● **WHAT TO DO**:
In your copy of the data, keep every word exact and include no pictures.

● **MATERIAL FOR THIS EXERCISE**:
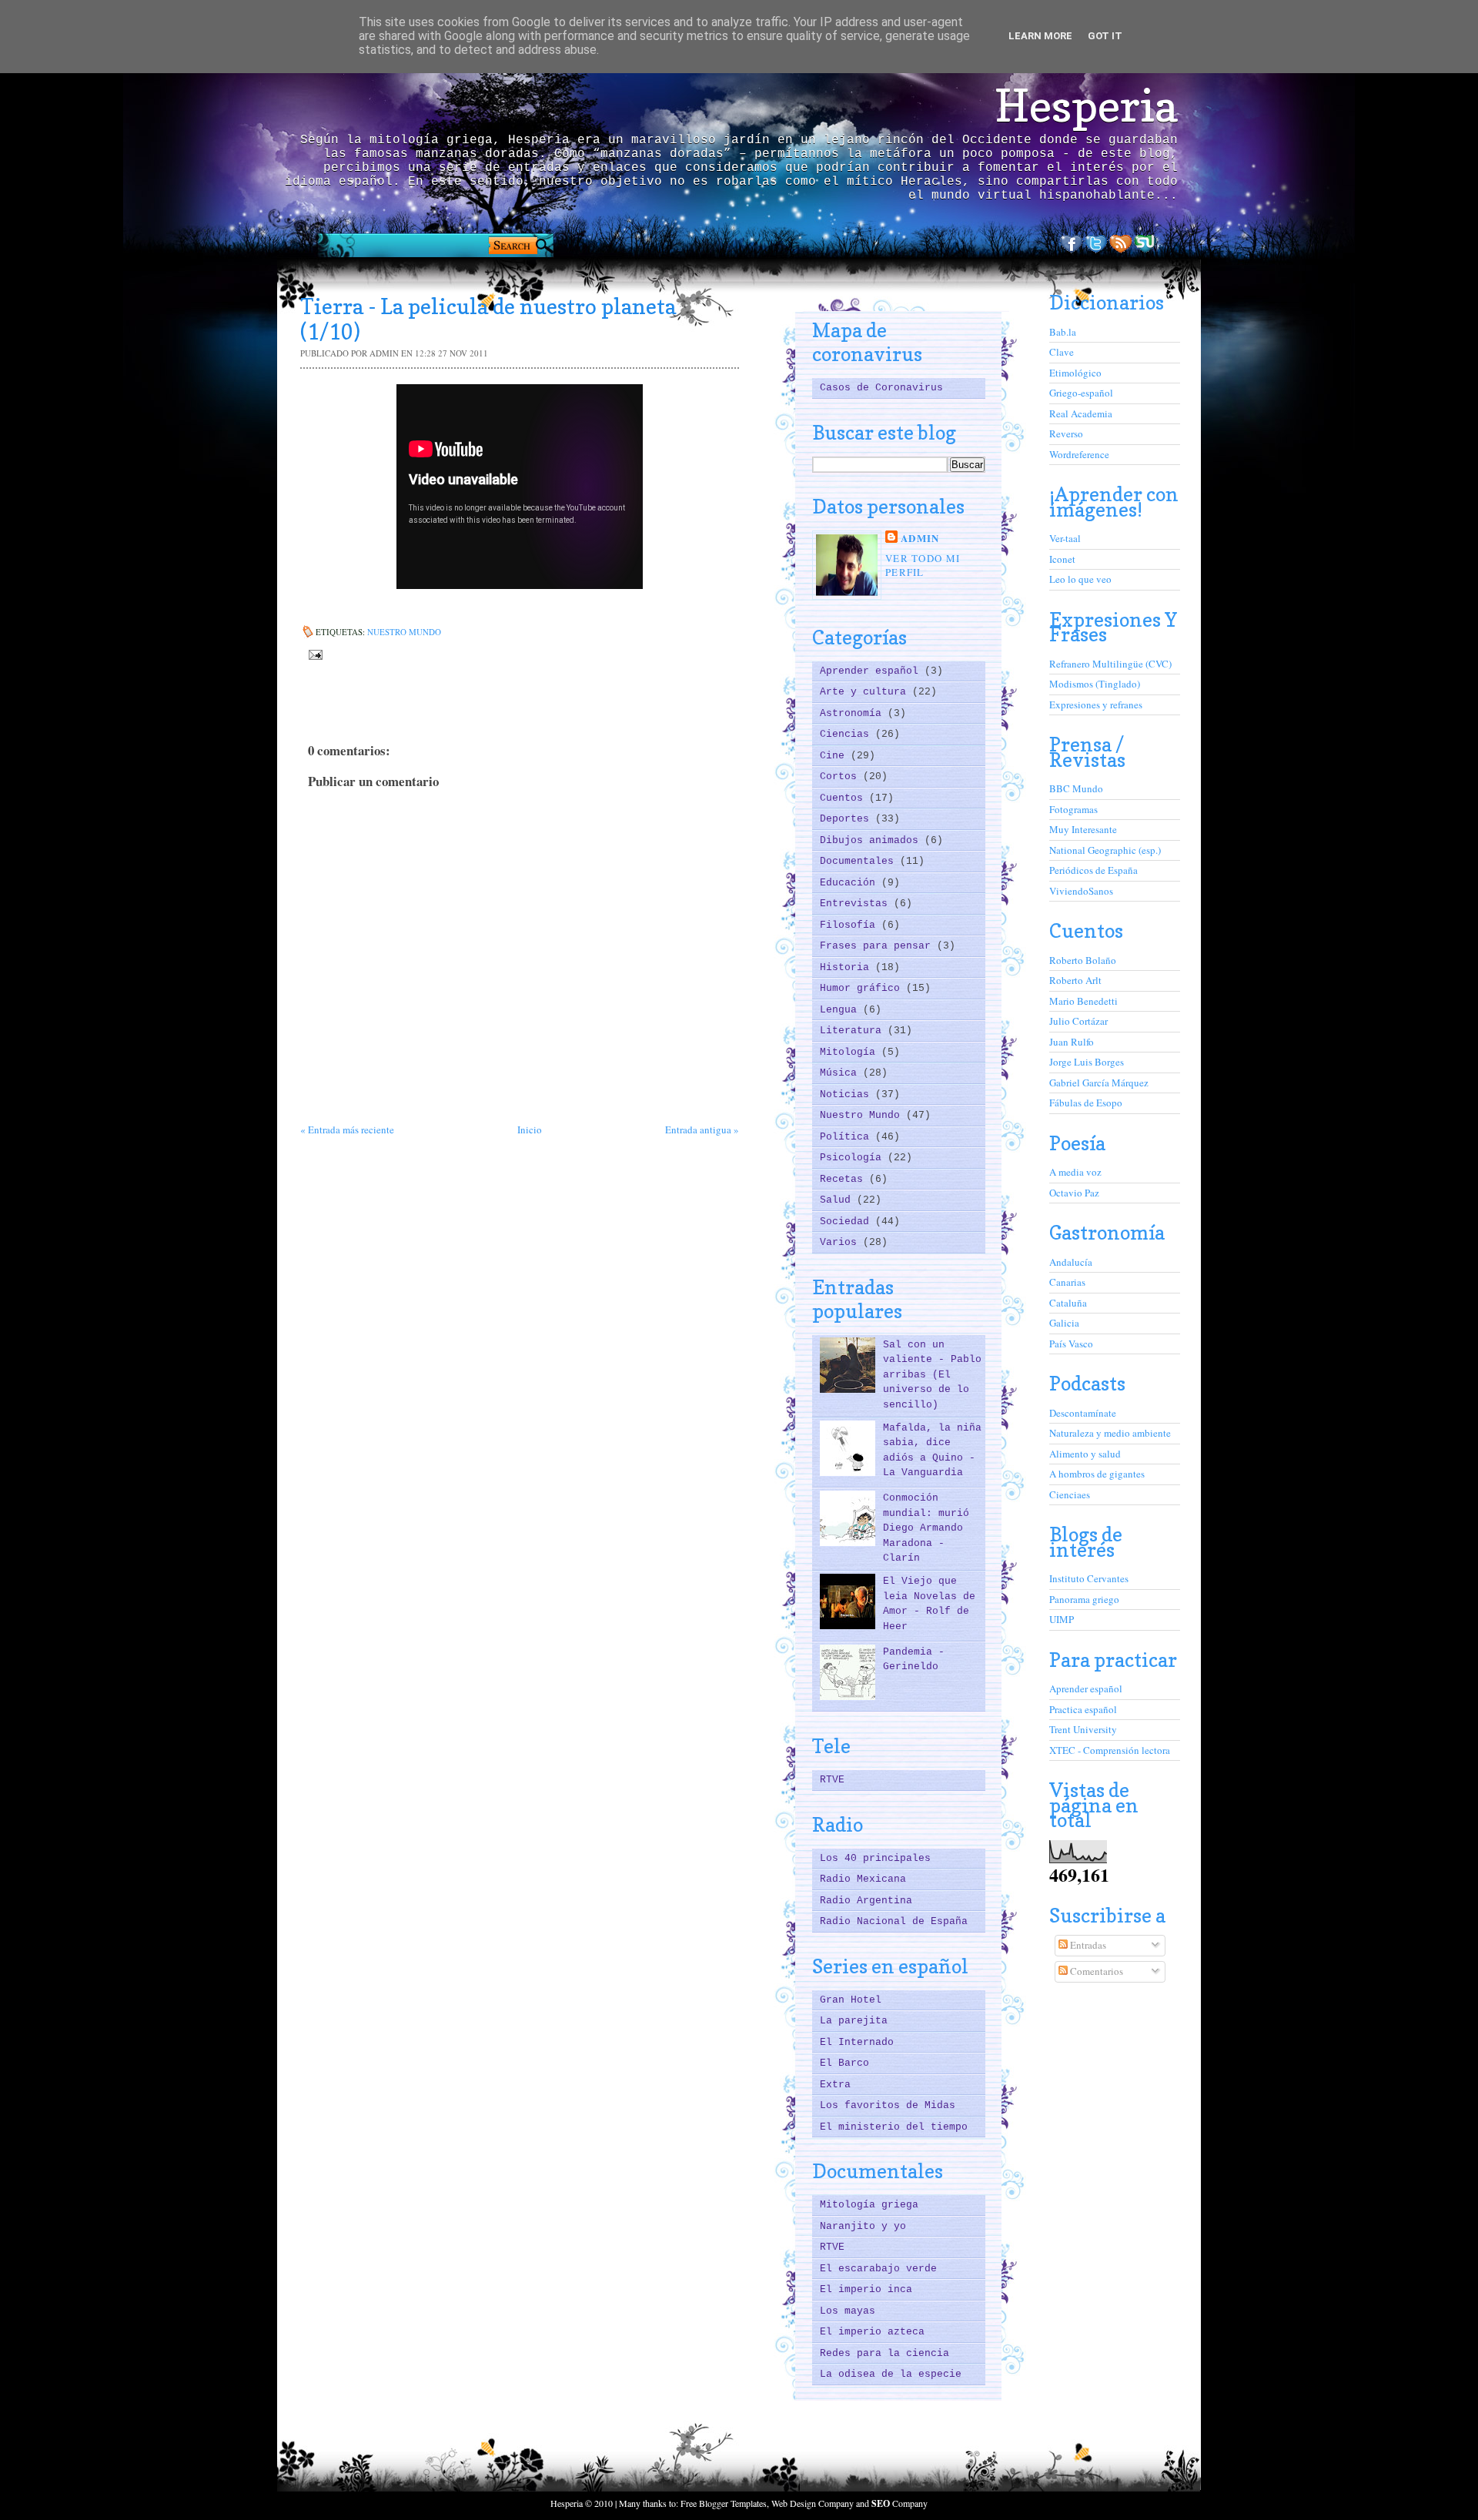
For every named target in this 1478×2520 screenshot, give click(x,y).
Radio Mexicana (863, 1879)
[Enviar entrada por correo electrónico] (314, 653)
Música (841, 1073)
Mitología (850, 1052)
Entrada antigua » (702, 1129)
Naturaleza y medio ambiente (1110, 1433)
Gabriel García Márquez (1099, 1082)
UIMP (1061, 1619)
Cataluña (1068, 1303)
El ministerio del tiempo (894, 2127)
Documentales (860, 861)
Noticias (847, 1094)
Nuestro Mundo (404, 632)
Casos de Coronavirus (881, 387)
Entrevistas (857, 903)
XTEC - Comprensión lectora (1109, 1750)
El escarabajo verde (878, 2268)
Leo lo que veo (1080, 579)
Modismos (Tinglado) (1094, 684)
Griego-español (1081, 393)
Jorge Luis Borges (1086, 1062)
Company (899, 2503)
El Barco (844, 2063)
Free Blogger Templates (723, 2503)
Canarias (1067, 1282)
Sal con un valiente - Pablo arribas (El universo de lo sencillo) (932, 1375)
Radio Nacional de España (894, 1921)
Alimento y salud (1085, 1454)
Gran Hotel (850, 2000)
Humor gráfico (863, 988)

● **RESULT OF THE TASK**:
For every named target in this 1478×2520 screenshot, give click(x,y).
Radio Mexicana (863, 1879)
[Enviar entrada por correo electrónico] (314, 653)
Música (841, 1073)
Mitología (850, 1052)
Entrada antigua » (702, 1129)
Naturaleza y medio ambiente (1110, 1433)
Gabriel García Márquez (1099, 1082)
UIMP (1061, 1619)
Cataluña (1068, 1303)
El ministerio del tiempo (894, 2127)
Documentales (860, 861)
Noticias (847, 1094)
Nuestro Mundo (404, 632)
Casos de Coronavirus (881, 387)
Entrevistas (857, 903)
XTEC - Comprensión lectora (1109, 1750)
El escarabajo verde (878, 2268)
Leo lo que veo (1080, 579)
Modismos (Tinglado) (1094, 684)
Griego-español (1081, 393)
Jorge Luis Borges (1086, 1062)
Company (899, 2503)
El Barco (844, 2063)
Free Blogger Templates (723, 2503)
Canarias (1067, 1282)
Sal con un valiente - Pablo arribas (El universo de lo sencillo) (932, 1375)
Radio Nacional de España (894, 1921)
Alimento y salud (1085, 1454)
Gran Hotel (850, 2000)
Humor gráfico (863, 988)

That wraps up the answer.